Para Edgar, esos estilos fueron etapas de su creación, pero ahora son formas a las que apela en cualquier momento. “Cuando ejecuto una serie de obras similares, busco otros estímulos: leer, hablar, viajar..., y al fin derivo a otro lenguaje escultórico; trato de no repetirme”, confiesa Zúñiga.

Las columnas que hoy incluyen figuras humanas de resina son una síntesis de las columnas más los seres humanos que Zúñiga esculpía en sus inicios.

Todo artista tiene un amor secreto por algunas de sus obras. Edgar se acerca a una escultura expresionista de bronce: Después de la jornada . En ella, un hombre descansa reclinado; sus piernas y sus pies son enormes, y esto lo dota de una perspectiva monumental. “Creo que es mi obra más lograda en su estilo”, señala.

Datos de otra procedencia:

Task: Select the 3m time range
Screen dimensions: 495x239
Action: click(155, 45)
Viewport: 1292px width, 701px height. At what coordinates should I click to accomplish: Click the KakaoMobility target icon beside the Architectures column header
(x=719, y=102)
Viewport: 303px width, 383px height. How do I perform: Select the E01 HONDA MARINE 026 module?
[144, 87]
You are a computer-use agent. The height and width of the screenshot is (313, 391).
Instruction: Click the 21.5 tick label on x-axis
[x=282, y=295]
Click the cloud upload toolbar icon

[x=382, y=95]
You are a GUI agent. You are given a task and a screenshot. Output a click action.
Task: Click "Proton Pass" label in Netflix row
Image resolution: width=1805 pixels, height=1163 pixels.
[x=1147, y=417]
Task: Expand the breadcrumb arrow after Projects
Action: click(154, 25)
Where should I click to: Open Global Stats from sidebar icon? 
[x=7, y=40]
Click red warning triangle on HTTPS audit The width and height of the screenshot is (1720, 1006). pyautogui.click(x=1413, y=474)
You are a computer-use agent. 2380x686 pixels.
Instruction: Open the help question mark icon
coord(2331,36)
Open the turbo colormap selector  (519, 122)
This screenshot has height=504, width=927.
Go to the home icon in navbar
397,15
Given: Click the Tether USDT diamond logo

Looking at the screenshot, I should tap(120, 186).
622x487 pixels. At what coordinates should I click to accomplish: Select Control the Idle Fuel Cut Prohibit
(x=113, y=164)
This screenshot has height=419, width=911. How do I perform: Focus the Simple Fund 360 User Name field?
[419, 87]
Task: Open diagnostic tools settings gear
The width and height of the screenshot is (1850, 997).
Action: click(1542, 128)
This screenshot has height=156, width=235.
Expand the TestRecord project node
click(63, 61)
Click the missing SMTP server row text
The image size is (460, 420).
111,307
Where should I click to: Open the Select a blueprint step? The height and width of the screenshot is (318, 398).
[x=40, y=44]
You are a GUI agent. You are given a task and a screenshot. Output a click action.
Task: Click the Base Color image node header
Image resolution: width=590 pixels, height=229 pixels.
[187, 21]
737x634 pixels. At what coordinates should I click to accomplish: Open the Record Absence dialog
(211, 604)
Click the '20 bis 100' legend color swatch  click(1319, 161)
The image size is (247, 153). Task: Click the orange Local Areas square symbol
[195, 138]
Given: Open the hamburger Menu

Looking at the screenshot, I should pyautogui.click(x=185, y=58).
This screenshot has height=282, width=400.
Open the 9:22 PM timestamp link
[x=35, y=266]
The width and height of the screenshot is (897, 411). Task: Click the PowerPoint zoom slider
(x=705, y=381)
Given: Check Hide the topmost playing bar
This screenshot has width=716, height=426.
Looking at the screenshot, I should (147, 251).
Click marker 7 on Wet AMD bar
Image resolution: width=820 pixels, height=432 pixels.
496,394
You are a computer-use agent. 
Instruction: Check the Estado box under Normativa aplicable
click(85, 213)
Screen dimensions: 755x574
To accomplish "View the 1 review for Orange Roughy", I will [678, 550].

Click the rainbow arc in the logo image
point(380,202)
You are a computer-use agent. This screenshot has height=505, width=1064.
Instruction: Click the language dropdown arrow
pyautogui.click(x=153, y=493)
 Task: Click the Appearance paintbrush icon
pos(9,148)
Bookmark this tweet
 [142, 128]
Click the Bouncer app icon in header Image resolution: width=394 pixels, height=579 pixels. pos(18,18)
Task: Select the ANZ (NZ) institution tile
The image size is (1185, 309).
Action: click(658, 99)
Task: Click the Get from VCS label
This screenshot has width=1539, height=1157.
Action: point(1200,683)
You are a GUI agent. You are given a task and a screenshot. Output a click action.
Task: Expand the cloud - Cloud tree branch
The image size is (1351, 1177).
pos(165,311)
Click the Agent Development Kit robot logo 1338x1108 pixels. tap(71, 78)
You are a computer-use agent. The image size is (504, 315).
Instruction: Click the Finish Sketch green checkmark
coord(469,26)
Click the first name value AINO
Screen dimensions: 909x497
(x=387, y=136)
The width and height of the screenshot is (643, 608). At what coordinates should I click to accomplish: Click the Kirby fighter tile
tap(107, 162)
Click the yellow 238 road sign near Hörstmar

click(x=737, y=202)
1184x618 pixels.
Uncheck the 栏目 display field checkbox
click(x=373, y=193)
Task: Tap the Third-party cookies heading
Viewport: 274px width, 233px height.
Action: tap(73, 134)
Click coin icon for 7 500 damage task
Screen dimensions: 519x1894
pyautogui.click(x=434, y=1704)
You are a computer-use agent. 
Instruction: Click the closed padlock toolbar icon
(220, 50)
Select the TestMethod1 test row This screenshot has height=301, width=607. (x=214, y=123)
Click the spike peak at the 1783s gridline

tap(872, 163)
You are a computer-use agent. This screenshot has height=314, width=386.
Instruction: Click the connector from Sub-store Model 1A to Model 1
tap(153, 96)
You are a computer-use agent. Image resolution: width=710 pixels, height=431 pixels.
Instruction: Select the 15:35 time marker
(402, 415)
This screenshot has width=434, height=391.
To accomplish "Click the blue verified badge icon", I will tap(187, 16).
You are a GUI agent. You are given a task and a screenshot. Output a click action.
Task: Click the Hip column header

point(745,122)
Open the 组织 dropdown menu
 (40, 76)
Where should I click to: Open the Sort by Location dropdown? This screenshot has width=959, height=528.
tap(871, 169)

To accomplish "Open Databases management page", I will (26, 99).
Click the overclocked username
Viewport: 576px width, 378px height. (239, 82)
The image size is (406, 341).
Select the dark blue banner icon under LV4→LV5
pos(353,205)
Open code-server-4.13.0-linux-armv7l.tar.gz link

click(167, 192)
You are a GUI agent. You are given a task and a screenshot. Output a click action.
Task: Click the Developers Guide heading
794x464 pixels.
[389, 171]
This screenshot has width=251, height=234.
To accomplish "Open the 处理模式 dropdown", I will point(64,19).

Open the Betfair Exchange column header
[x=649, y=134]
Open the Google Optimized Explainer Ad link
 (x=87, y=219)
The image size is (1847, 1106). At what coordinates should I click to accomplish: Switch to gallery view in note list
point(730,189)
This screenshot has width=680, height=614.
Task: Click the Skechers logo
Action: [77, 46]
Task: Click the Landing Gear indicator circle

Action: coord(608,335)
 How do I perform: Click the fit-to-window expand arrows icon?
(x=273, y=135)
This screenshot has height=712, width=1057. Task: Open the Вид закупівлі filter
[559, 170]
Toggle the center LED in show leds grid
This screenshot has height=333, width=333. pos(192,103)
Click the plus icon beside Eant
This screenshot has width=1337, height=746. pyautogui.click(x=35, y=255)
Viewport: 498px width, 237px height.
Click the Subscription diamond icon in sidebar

Rodin otra vez: ruptura del equilibrio, y sin esfuerzo.

Edgar Zúñiga es el escultor costarricense vivo de más reconocimiento en el exterior por los premios que ha ganado, por la cantidad de exposiciones en las que ha intervenido y por el número de las ciudades donde se exponen sus obras.

Son 42 años de trabajo: el camino que Edgar Zúñiga ha seguido junto a la solidez de sus criaturas imaginarias Muchas de sus obras pasean quietamente por las calles y las plazas, y este gozo de mezclarse con la gente torna a Edgar en un juglar de la escultura.